Re: TDISP enablement

Samuel Ortiz <sameo@xxxxxxxxxxxx> · Mon, 13 Nov 2023 07:04:58 +0100

On Wed, Nov 01, 2023 at 11:05:51AM +0000, Jonathan Cameron wrote:
> On Wed, 1 Nov 2023 08:27:17 +0100
> Lukas Wunner <lukas@xxxxxxxxx> wrote:
> 
> Thanks Alexy, this is a great discussion to kick off.

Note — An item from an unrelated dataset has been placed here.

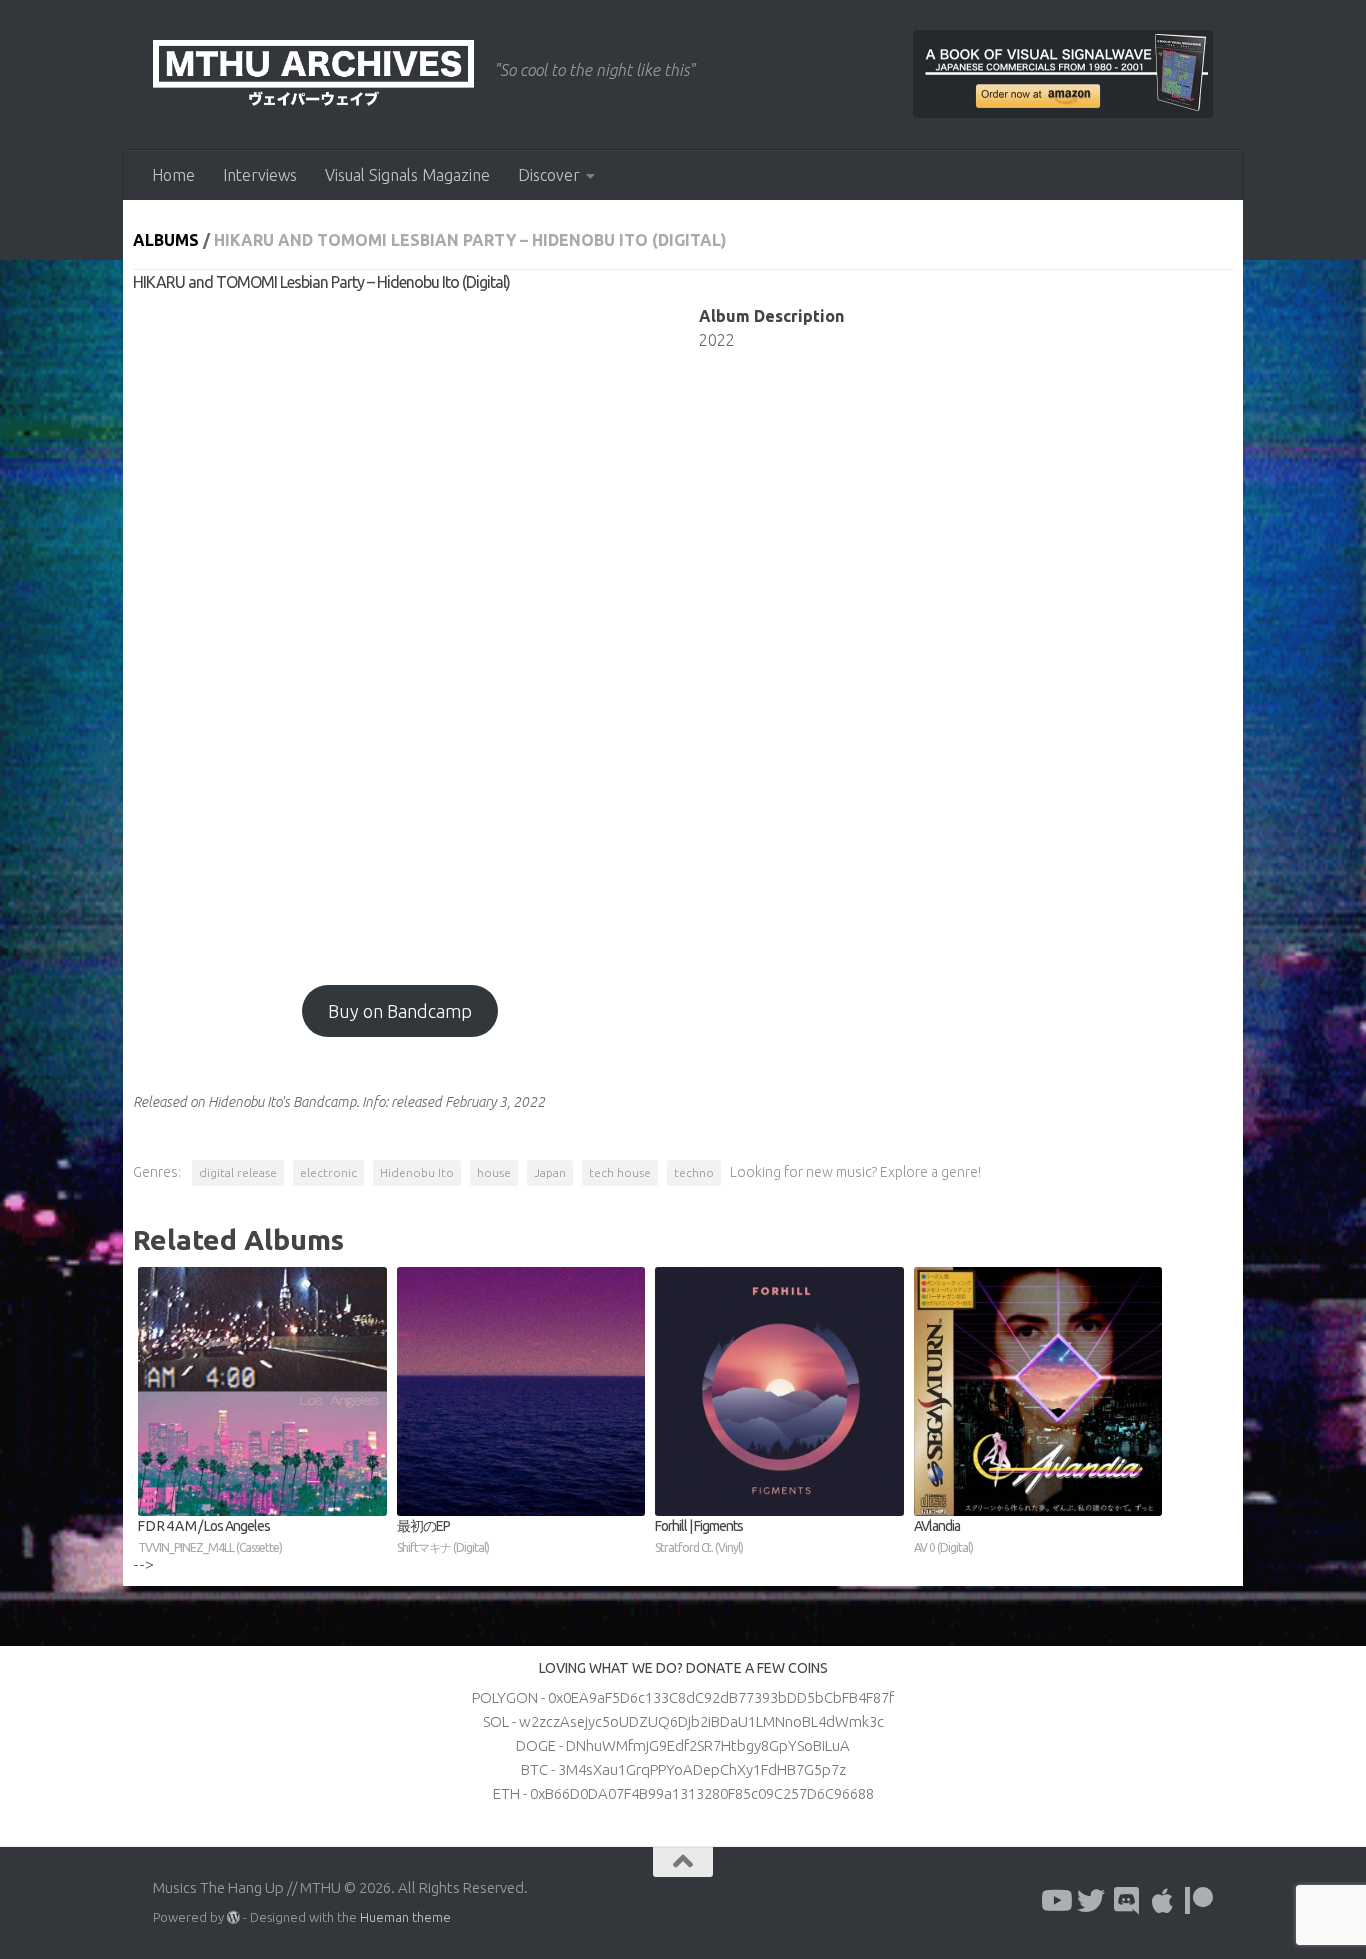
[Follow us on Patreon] (1199, 1901)
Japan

I'd certainly agree with that.

> > On Wed, Nov 01, 2023 at 09:56:11AM +1100, Alexey Kardashevskiy wrote:
> > > - device_connect - starts CMA/SPDM session, returns measurements/certs,
> > > runs IDE_KM to program the keys;  
> > 
> > Does the PSP have a set of trusted root certificates?
> > If so, where does it get them from?
> > 
> > If not, does the PSP just blindly trust the validity of the cert chain?
> > Who validates the cert chain, and when?
> > Which slot do you use?
> > Do you return only the cert chain of that single slot or of all slots?
> > Does the PSP read out all measurements available?  This may take a while
> > if the measurements are large and there are a lot of them.
> 
> I'd definitely like their to be a path for certs and measurement to be
> checked by the Host OS (for the non TDISP path). Whether the
> policy setup cares about result is different question ;)
> 
> > 
> > 
> > > - tdi_info - read measurements/certs/interface report;  
> > 
> > Does this return cached cert chains and measurements from the device
> > or does it retrieve them anew?  (Measurements might have changed if
> > MEAS_FRESH_CAP is supported.)
> > 
> > 
> > > If the user wants only CMA/SPDM, the Lukas'es patched will do that without
> > > the PSP. This may co-exist with the AMD PSP (if the endpoint allows multiple
> > > sessions).  
> > 
> > It can co-exist if the pci_cma_claim_ownership() library call
> > provided by patch 12/12 is invoked upon device_connect.
> > 
> > It would seem advantageous if you could delay device_connect
> > until a device is actually passed through.  Then the OS can
> > initially authenticate and measure devices and the PSP takes
> > over when needed.
> 
> Would that delay mean IDE isn't up - I think that wants to be
> available whether or not pass through is going on.
>
> Given potential restrictions on IDE resources, I'd expect to see an explicit
> opt in from userspace on the host to start that process for a given
> device.  (udev rule or similar might kick it off for simple setups).
> 
> Would that work for the flows described?  
> 
> Next bit probably has holes...  Key is that a lot of the checks
> may fail, and it's up to host userspace policy to decide whether
> to proceed (other policy in the secure VM side of things obviously)
> 
> So my rough thinking is - for the two options (IDE / TDISP)
> 
> Comparing with Alexey's flow I think only real difference is that
> I call out explicit host userspace policy controls. I'd also like
> to use similar interfaces to convey state to host userspace as
> per Lukas' existing approaches.  Sure there will also be in
> kernel interfaces for driver to get data if it knows what to do
> with it.  I'd also like to enable the non tdisp flow to handle
> IDE setup 'natively' if that's possible on particular hardware.
> 
> 1. Host has a go at CMA/SPDM. Policy might say that a failure here is
>    a failure in general so reject device - or it might decide it's up to
>    the PSP etc.   (userspace can see if it succeeded)
>    I'd argue host software can launch this at any time.  It will
>    be a denial of service attack but so are many other things the host
>    can do.
> 2. TDISP policy decision from host (userspace policy control)
>    Need to know end goal.
> 3. IDE opt in from userspace.  Policy decision.
>   - If not TDISP 
>     - device_connect(IDE ONLY) - bunch of proxying in host OS.
>     - Cert chain and measurements presented to host, host can then check if
>       it is happy and expose for next policy decision.
>     - Hooks exposed for host to request more measurements, key refresh etc.
>       Idea being that the flow is host driven with PSP providing required
>       services.  If host can just do setup directly that's fine too.
>   - If TDISP (technically you can run tdisp from host, but lets assume
>     for now no one wants to do that? (yet)).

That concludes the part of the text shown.